### Dataset records
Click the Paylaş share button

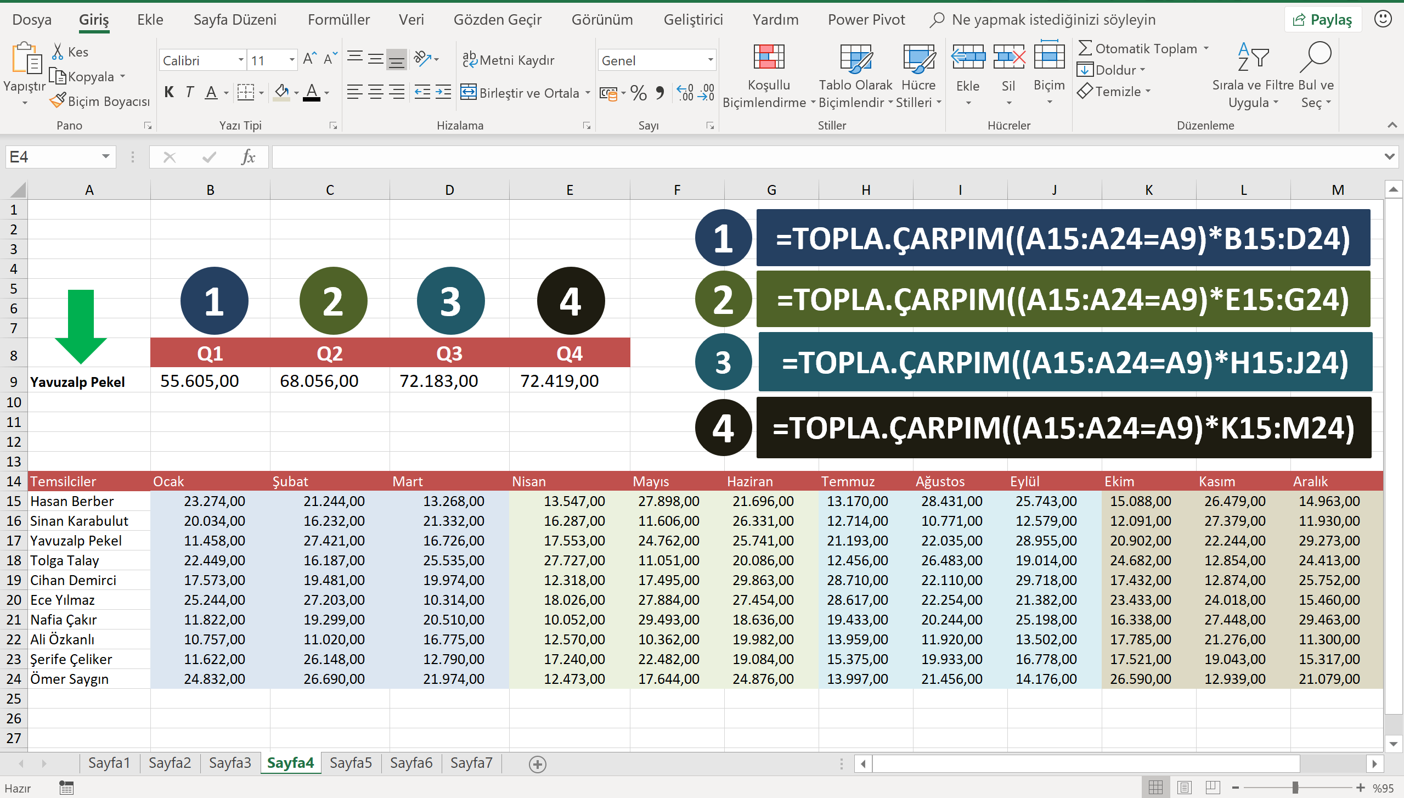click(1323, 19)
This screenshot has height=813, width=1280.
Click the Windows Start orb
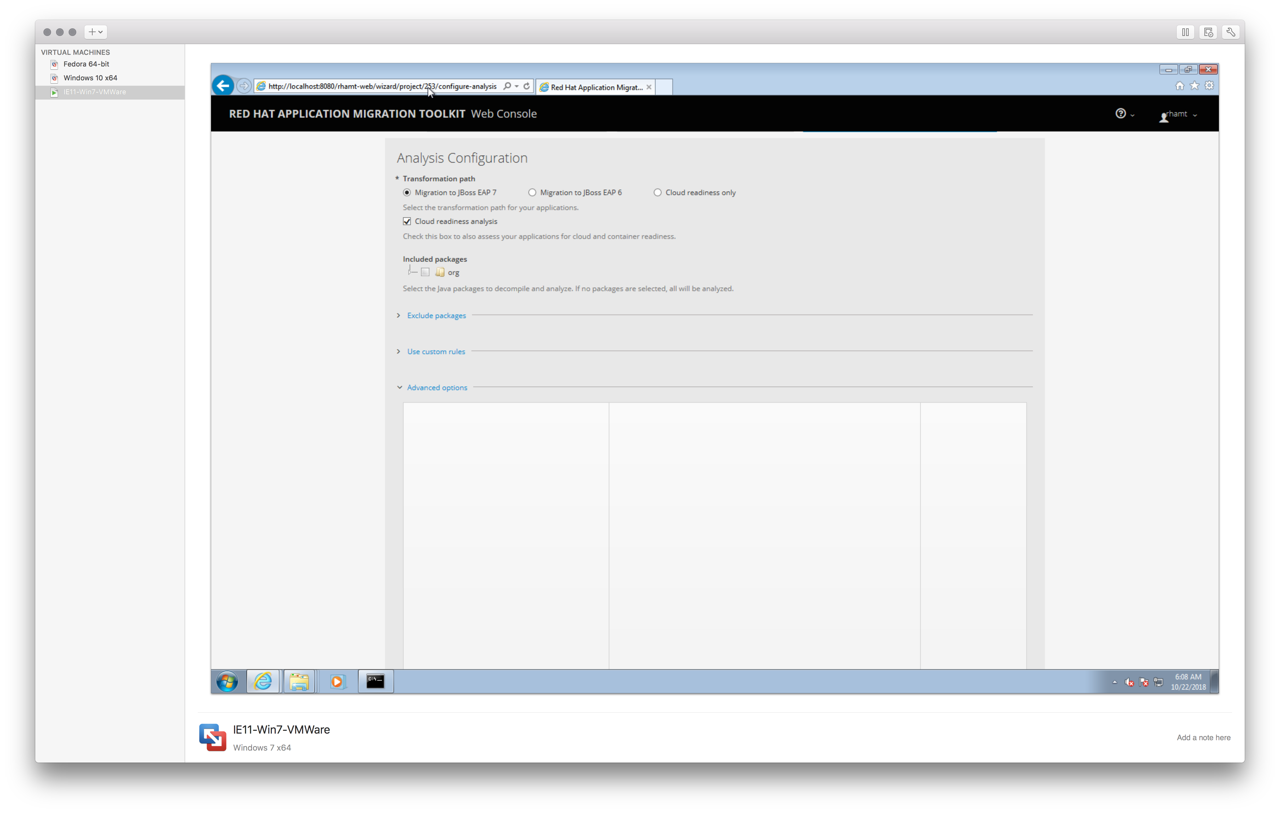tap(227, 681)
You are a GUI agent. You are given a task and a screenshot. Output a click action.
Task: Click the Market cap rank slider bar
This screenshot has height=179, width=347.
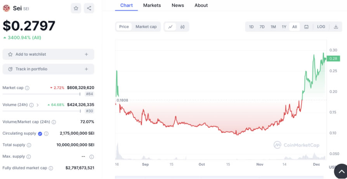pos(42,94)
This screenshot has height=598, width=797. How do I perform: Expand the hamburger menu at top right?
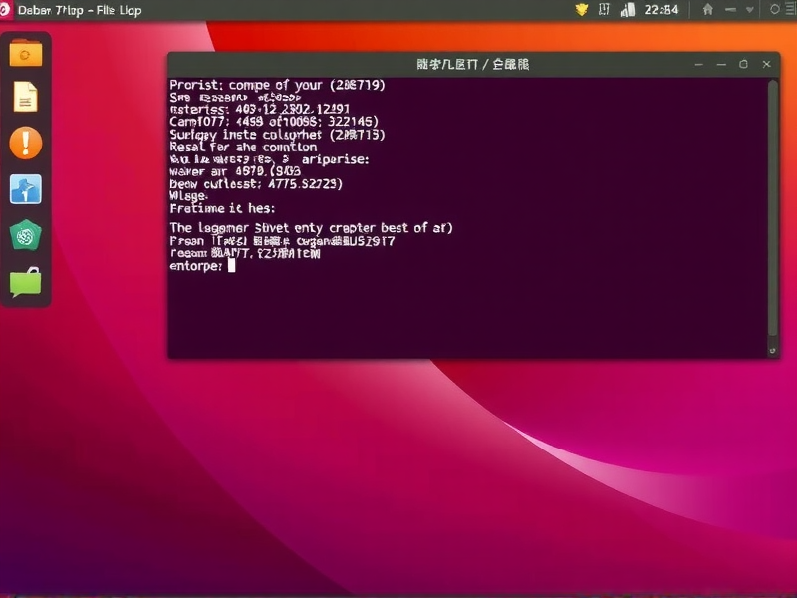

### Directions
Present the text lines of the rows above as a numbered list, skipping blank lines and leaving out the pictures.

### Final result
1. Click the Paylaş share button
2. click(1323, 19)
3. This screenshot has height=813, width=1280.
4. Click the Windows Start orb
5. tap(227, 681)
6. You are a GUI agent. You are given a task and a screenshot. Output a click action.
7. Task: Click the Market cap rank slider bar
8. This screenshot has height=179, width=347.
9. pos(42,94)
10. This screenshot has height=598, width=797. How do I perform: Expand the hamburger menu at top right?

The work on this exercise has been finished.